*** THE DATA ***
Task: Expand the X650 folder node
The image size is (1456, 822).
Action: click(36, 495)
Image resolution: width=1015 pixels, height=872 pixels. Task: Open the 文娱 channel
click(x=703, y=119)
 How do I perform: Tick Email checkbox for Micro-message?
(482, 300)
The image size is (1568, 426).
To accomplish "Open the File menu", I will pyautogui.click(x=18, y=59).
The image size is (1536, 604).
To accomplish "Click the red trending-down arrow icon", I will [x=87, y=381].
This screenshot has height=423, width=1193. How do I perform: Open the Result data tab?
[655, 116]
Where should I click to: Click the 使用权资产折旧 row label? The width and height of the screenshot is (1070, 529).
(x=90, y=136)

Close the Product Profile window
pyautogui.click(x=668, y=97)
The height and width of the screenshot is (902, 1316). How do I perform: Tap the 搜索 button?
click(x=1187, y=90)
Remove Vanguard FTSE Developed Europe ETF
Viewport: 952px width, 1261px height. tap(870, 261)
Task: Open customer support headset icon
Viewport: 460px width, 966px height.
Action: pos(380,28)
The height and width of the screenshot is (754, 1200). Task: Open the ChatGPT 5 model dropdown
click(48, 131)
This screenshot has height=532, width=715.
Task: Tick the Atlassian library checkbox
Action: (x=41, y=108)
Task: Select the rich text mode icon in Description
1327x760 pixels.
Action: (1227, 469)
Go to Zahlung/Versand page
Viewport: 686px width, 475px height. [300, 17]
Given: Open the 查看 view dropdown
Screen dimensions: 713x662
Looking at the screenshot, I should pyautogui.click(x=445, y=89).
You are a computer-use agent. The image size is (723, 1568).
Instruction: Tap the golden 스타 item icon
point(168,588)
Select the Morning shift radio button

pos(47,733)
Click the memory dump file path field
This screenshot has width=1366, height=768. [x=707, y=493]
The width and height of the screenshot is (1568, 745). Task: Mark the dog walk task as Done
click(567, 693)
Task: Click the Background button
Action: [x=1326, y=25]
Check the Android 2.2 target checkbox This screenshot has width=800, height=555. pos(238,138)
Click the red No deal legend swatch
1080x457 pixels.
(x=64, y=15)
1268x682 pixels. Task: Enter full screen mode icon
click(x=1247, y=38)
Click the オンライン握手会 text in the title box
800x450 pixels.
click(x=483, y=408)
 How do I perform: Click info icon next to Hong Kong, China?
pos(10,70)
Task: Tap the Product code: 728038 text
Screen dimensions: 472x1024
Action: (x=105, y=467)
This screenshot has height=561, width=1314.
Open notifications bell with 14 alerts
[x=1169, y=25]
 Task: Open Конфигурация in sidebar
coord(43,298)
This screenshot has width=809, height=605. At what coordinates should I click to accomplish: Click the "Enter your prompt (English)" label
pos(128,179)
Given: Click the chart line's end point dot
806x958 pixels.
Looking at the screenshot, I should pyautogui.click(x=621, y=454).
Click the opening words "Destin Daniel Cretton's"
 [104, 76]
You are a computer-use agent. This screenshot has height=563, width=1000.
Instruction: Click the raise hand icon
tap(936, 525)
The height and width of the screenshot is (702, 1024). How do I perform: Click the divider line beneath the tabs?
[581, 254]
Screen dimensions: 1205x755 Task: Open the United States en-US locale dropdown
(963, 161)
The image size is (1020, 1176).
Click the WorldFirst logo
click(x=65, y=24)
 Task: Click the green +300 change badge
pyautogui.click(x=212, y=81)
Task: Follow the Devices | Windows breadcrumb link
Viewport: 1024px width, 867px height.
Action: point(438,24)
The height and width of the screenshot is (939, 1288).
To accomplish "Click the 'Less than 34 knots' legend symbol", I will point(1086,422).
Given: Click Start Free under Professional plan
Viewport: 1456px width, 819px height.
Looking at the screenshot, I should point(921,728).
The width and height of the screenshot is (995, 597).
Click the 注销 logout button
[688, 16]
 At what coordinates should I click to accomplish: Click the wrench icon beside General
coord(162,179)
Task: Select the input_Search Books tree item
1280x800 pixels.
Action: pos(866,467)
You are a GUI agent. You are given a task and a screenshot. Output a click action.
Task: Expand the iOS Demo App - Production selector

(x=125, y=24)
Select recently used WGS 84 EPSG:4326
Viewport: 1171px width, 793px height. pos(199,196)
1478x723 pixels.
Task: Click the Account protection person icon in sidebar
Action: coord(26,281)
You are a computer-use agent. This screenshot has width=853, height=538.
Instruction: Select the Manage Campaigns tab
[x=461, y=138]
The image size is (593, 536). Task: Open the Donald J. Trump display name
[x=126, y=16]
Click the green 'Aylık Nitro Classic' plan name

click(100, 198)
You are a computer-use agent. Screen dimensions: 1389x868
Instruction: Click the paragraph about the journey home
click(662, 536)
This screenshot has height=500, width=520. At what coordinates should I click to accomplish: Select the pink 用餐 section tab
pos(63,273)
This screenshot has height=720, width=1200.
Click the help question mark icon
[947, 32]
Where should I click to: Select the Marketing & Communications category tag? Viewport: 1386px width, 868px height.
***
YOUR ASSIGNMENT:
With every word kept as it is, set down the entries again.

EXERCISE RESPONSE:
Task: Expand the X650 folder node
The image size is (1456, 822).
Action: click(36, 495)
Image resolution: width=1015 pixels, height=872 pixels. Task: Open the 文娱 channel
click(x=703, y=119)
 How do I perform: Tick Email checkbox for Micro-message?
(482, 300)
The image size is (1568, 426).
To accomplish "Open the File menu", I will pyautogui.click(x=18, y=59).
The image size is (1536, 604).
To accomplish "Click the red trending-down arrow icon", I will [x=87, y=381].
This screenshot has height=423, width=1193. How do I perform: Open the Result data tab?
[655, 116]
Where should I click to: Click the 使用权资产折旧 row label? The width and height of the screenshot is (1070, 529).
(x=90, y=136)

Close the Product Profile window
pyautogui.click(x=668, y=97)
The height and width of the screenshot is (902, 1316). How do I perform: Tap the 搜索 button?
click(x=1187, y=90)
Remove Vanguard FTSE Developed Europe ETF
Viewport: 952px width, 1261px height. tap(870, 261)
Task: Open customer support headset icon
Viewport: 460px width, 966px height.
Action: pos(380,28)
The height and width of the screenshot is (754, 1200). Task: Open the ChatGPT 5 model dropdown
click(48, 131)
This screenshot has height=532, width=715.
Task: Tick the Atlassian library checkbox
Action: (x=41, y=108)
Task: Select the rich text mode icon in Description
1327x760 pixels.
Action: (1227, 469)
Go to Zahlung/Versand page
Viewport: 686px width, 475px height. [300, 17]
Given: Open the 查看 view dropdown
Screen dimensions: 713x662
Looking at the screenshot, I should pyautogui.click(x=445, y=89).
You are a computer-use agent. The image size is (723, 1568).
Instruction: Tap the golden 스타 item icon
point(168,588)
Select the Morning shift radio button

pos(47,733)
Click the memory dump file path field
This screenshot has width=1366, height=768. [x=707, y=493]
The width and height of the screenshot is (1568, 745). Task: Mark the dog walk task as Done
click(567, 693)
Task: Click the Background button
Action: [x=1326, y=25]
Check the Android 2.2 target checkbox This screenshot has width=800, height=555. pos(238,138)
Click the red No deal legend swatch
1080x457 pixels.
(x=64, y=15)
1268x682 pixels. Task: Enter full screen mode icon
click(x=1247, y=38)
Click the オンライン握手会 text in the title box
800x450 pixels.
click(x=483, y=408)
 How do I perform: Click info icon next to Hong Kong, China?
pos(10,70)
Task: Tap the Product code: 728038 text
Screen dimensions: 472x1024
Action: (x=105, y=467)
This screenshot has height=561, width=1314.
Open notifications bell with 14 alerts
[x=1169, y=25]
 Task: Open Конфигурация in sidebar
coord(43,298)
This screenshot has width=809, height=605. At what coordinates should I click to accomplish: Click the "Enter your prompt (English)" label
pos(128,179)
Given: Click the chart line's end point dot
806x958 pixels.
Looking at the screenshot, I should pyautogui.click(x=621, y=454).
Click the opening words "Destin Daniel Cretton's"
 [104, 76]
You are a computer-use agent. This screenshot has height=563, width=1000.
Instruction: Click the raise hand icon
tap(936, 525)
The height and width of the screenshot is (702, 1024). How do I perform: Click the divider line beneath the tabs?
[581, 254]
Screen dimensions: 1205x755 Task: Open the United States en-US locale dropdown
(963, 161)
The image size is (1020, 1176).
Click the WorldFirst logo
click(x=65, y=24)
 Task: Click the green +300 change badge
pyautogui.click(x=212, y=81)
Task: Follow the Devices | Windows breadcrumb link
Viewport: 1024px width, 867px height.
Action: point(438,24)
The height and width of the screenshot is (939, 1288).
To accomplish "Click the 'Less than 34 knots' legend symbol", I will point(1086,422).
Given: Click Start Free under Professional plan
Viewport: 1456px width, 819px height.
Looking at the screenshot, I should point(921,728).
The width and height of the screenshot is (995, 597).
Click the 注销 logout button
[688, 16]
 At what coordinates should I click to accomplish: Click the wrench icon beside General
coord(162,179)
Task: Select the input_Search Books tree item
1280x800 pixels.
Action: pos(866,467)
You are a GUI agent. You are given a task and a screenshot. Output a click action.
Task: Expand the iOS Demo App - Production selector

(x=125, y=24)
Select recently used WGS 84 EPSG:4326
Viewport: 1171px width, 793px height. pos(199,196)
1478x723 pixels.
Task: Click the Account protection person icon in sidebar
Action: coord(26,281)
You are a computer-use agent. This screenshot has width=853, height=538.
Instruction: Select the Manage Campaigns tab
[x=461, y=138]
The image size is (593, 536). Task: Open the Donald J. Trump display name
[x=126, y=16]
Click the green 'Aylık Nitro Classic' plan name

click(100, 198)
You are a computer-use agent. Screen dimensions: 1389x868
Instruction: Click the paragraph about the journey home
click(662, 536)
This screenshot has height=500, width=520. At what coordinates should I click to accomplish: Select the pink 用餐 section tab
pos(63,273)
This screenshot has height=720, width=1200.
Click the help question mark icon
[947, 32]
Where should I click to: Select the Marketing & Communications category tag? Viewport: 1386px width, 868px height.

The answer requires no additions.